◆ To do
Pick out every line of the listing below that contains the word "dimensions", counting a line only when the letters match in case as well.
========================
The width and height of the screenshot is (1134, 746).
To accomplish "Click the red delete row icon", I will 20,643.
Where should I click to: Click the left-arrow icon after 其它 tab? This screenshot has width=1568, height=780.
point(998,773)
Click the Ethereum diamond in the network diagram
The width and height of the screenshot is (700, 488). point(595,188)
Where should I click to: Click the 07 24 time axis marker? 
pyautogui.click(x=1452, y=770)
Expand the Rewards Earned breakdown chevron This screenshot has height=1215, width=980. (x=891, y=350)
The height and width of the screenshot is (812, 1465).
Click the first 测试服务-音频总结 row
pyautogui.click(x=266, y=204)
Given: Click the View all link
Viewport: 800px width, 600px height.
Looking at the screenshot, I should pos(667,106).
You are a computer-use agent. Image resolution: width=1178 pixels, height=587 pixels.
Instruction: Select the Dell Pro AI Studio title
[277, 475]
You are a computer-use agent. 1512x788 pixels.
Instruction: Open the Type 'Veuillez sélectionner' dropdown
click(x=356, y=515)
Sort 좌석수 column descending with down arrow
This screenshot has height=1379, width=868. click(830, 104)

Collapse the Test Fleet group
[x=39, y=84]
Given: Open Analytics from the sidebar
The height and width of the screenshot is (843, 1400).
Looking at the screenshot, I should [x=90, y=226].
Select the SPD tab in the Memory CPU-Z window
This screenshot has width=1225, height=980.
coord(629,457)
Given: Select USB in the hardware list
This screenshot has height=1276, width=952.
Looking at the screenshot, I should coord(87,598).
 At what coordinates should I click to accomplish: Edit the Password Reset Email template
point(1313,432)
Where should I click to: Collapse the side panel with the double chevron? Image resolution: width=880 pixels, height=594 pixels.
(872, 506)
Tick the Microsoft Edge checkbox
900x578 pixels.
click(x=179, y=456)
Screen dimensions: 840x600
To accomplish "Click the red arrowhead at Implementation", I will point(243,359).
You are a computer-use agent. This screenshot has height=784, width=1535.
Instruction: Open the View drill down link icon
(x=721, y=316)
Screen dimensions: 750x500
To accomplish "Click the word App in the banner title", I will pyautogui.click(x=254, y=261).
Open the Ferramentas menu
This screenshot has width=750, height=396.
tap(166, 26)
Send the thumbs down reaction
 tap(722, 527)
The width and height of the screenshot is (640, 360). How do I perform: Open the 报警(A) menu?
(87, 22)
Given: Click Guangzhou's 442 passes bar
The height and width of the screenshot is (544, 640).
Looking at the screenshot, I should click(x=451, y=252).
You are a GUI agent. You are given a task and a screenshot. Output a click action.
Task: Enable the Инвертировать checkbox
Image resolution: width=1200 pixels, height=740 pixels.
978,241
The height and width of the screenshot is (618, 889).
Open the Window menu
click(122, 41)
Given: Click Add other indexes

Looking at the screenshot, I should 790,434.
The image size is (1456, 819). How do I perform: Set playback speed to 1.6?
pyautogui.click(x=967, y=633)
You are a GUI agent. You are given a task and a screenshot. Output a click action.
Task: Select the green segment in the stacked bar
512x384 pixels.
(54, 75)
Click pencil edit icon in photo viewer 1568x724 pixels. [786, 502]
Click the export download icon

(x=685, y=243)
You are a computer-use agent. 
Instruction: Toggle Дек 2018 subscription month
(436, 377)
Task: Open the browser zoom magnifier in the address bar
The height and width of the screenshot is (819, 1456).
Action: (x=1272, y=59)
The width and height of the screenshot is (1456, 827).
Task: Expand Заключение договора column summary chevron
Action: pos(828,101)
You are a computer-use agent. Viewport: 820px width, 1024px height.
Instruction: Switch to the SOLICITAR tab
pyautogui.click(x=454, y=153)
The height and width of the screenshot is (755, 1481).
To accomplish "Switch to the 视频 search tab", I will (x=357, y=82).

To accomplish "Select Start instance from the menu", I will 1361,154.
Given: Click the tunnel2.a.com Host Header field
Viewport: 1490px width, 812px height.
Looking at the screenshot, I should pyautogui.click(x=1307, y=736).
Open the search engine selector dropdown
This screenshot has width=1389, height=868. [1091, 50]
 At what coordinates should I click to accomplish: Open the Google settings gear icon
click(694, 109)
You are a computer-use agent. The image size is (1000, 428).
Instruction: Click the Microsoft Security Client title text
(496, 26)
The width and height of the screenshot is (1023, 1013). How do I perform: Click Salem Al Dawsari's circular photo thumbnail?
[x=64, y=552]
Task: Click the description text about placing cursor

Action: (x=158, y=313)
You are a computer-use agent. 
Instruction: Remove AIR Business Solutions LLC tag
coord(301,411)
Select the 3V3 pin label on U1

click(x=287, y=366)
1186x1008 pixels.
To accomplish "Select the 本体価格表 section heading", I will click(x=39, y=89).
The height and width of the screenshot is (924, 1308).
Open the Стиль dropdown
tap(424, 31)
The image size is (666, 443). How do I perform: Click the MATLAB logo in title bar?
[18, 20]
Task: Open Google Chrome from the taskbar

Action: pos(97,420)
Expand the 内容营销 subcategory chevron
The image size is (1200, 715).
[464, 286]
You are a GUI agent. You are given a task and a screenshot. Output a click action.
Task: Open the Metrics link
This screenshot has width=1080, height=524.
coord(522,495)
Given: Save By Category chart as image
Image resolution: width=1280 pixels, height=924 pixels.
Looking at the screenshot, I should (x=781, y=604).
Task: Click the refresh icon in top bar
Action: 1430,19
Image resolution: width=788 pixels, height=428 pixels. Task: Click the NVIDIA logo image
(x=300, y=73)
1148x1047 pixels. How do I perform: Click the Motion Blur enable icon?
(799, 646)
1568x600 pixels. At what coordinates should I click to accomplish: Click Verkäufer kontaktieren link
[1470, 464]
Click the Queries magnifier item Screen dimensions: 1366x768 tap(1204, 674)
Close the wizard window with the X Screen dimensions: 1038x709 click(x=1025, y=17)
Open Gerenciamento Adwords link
========================
◆ Solution to the problem
Screen dimensions: 840x600
Screen dimensions: 750x500
Click the Queries magnifier item Screen dimensions: 1366x768 tap(1204, 674)
Close the wizard window with the X Screen dimensions: 1038x709 click(x=1025, y=17)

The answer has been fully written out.